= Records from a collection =
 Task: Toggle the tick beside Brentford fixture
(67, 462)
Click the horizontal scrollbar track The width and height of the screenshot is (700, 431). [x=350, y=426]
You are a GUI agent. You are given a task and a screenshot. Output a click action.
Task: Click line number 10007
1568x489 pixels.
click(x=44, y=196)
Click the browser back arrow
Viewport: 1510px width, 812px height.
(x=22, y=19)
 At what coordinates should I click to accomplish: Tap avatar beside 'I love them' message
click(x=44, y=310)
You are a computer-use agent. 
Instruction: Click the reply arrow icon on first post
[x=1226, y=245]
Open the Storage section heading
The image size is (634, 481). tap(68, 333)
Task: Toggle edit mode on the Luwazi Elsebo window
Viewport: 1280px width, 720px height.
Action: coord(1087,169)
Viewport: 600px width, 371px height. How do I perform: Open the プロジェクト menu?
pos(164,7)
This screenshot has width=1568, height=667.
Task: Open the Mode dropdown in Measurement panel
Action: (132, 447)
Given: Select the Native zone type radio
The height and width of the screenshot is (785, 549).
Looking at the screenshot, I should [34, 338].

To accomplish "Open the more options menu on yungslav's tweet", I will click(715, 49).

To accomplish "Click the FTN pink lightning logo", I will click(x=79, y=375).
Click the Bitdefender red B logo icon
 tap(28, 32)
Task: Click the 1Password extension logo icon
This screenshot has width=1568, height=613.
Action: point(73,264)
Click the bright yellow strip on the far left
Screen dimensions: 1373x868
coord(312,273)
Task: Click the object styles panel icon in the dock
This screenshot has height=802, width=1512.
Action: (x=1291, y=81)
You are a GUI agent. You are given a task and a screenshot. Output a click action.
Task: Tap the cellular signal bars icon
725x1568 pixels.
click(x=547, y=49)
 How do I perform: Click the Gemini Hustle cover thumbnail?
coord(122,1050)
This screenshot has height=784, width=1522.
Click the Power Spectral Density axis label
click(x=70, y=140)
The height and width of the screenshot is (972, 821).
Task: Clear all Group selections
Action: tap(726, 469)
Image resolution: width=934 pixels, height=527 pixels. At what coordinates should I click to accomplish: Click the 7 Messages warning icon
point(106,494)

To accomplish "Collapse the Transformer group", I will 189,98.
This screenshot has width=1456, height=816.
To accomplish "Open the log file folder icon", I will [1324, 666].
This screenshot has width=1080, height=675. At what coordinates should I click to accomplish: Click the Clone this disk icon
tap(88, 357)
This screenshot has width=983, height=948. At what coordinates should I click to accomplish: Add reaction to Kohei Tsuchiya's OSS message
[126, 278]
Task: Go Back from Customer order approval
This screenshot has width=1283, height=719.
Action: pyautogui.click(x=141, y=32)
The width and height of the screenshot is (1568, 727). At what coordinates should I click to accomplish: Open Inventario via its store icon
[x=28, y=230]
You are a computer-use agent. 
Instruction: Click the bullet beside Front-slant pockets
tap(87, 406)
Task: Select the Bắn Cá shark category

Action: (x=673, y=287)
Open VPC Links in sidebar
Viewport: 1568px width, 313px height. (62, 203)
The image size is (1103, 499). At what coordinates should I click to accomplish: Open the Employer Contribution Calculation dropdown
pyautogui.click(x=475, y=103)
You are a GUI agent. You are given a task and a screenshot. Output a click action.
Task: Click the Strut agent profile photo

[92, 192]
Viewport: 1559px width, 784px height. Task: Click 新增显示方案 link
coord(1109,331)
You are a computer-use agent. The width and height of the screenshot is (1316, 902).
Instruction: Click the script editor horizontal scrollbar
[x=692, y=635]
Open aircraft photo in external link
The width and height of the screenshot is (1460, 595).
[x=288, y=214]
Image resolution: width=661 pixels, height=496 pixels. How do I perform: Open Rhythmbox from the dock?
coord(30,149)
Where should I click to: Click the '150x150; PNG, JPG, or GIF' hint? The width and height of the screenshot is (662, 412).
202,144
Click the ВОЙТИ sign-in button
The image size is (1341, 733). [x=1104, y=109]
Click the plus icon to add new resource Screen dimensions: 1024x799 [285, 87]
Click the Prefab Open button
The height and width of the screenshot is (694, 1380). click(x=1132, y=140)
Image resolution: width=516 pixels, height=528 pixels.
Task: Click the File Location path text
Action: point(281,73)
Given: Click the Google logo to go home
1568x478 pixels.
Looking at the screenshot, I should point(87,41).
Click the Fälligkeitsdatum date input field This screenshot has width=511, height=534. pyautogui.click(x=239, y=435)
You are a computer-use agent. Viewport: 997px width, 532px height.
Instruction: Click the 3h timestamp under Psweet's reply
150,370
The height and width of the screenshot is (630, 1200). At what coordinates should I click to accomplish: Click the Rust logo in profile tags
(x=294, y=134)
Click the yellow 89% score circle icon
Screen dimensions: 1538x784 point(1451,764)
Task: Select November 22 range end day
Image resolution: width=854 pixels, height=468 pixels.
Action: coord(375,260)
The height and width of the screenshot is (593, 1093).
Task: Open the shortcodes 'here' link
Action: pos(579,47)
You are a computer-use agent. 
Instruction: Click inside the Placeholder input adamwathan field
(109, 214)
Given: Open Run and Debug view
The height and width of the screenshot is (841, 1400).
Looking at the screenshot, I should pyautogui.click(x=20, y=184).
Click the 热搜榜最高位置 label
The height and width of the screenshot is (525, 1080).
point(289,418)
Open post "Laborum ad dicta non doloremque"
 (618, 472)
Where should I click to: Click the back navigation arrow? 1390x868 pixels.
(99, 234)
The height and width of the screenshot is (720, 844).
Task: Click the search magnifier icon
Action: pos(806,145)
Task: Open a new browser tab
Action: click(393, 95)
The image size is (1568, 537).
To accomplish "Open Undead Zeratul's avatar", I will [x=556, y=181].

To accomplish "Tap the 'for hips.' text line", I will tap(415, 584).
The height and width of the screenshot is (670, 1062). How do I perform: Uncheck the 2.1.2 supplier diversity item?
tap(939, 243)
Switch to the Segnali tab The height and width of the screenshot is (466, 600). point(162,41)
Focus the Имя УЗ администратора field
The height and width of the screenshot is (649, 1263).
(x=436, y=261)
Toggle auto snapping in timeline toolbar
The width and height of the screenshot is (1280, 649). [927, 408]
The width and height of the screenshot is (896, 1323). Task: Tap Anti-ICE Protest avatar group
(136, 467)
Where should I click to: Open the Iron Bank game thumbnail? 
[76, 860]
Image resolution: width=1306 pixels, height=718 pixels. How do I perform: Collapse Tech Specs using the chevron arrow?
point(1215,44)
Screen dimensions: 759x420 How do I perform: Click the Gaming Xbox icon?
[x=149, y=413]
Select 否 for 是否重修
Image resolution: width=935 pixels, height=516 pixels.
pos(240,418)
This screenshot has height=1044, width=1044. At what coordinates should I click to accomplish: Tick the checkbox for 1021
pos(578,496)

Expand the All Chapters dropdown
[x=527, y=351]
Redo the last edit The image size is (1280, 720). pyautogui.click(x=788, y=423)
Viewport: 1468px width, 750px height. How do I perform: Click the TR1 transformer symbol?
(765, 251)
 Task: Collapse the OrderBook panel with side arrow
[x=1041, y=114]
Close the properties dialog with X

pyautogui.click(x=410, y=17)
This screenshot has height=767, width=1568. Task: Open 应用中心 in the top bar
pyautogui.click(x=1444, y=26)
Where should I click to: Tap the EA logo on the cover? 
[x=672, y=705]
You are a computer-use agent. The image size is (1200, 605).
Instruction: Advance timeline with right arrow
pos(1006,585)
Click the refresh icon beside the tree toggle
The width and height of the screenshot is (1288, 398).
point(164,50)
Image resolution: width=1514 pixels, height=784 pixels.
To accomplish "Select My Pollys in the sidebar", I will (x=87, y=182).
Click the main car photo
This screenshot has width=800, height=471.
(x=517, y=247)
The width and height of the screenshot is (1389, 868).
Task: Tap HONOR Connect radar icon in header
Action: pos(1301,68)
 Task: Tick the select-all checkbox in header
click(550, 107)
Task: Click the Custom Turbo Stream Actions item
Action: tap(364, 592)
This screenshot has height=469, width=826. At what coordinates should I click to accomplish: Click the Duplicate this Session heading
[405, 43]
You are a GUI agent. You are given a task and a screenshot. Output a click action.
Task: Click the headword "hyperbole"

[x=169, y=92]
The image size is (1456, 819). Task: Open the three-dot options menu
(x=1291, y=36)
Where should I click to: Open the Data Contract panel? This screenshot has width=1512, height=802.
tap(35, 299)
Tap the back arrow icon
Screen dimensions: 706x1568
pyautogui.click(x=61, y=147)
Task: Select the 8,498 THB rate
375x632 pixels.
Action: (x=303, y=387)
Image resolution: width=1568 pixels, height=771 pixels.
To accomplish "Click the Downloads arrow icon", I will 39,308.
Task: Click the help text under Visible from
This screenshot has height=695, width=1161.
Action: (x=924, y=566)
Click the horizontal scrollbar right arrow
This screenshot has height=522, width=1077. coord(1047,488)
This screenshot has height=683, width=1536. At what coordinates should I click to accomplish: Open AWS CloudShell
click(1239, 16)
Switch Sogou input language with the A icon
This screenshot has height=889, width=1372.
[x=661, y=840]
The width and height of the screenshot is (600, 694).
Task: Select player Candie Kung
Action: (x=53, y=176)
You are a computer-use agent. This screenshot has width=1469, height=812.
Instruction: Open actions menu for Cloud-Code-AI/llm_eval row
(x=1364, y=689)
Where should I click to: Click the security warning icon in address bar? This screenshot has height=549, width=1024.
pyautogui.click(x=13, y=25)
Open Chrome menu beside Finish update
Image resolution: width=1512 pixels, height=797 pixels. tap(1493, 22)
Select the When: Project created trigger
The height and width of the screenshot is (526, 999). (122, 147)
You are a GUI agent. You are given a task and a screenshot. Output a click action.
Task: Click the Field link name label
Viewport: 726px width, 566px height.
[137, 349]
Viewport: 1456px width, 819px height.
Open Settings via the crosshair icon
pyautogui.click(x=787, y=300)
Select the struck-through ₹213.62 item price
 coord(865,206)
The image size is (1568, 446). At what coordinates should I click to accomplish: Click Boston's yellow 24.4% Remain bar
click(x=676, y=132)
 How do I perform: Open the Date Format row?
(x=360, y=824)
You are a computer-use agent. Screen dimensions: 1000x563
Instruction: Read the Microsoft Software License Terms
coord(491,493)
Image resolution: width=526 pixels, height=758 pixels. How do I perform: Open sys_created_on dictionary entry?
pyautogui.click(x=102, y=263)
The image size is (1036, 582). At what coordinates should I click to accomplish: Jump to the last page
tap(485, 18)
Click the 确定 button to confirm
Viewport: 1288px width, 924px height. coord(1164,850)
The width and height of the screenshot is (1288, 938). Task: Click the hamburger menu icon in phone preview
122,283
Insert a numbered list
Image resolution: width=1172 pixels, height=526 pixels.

= Exercise =
Rewrite the rows from the start of the records through the line containing "Action: (132, 447)", swapping "Viewport" for "Display" and leaving everything else unchanged.

= Output for this task =
 Task: Toggle the tick beside Brentford fixture
(67, 462)
Click the horizontal scrollbar track The width and height of the screenshot is (700, 431). [x=350, y=426]
You are a GUI agent. You are given a task and a screenshot. Output a click action.
Task: Click line number 10007
1568x489 pixels.
click(x=44, y=196)
Click the browser back arrow
Display: 1510px width, 812px height.
(x=22, y=19)
 At what coordinates should I click to accomplish: Tap avatar beside 'I love them' message
click(x=44, y=310)
You are a computer-use agent. 
Instruction: Click the reply arrow icon on first post
[x=1226, y=245]
Open the Storage section heading
The image size is (634, 481). tap(68, 333)
Task: Toggle edit mode on the Luwazi Elsebo window
Display: 1280px width, 720px height.
Action: coord(1087,169)
Display: 600px width, 371px height. How do I perform: Open the プロジェクト menu?
pos(164,7)
This screenshot has width=1568, height=667.
Task: Open the Mode dropdown in Measurement panel
Action: (132, 447)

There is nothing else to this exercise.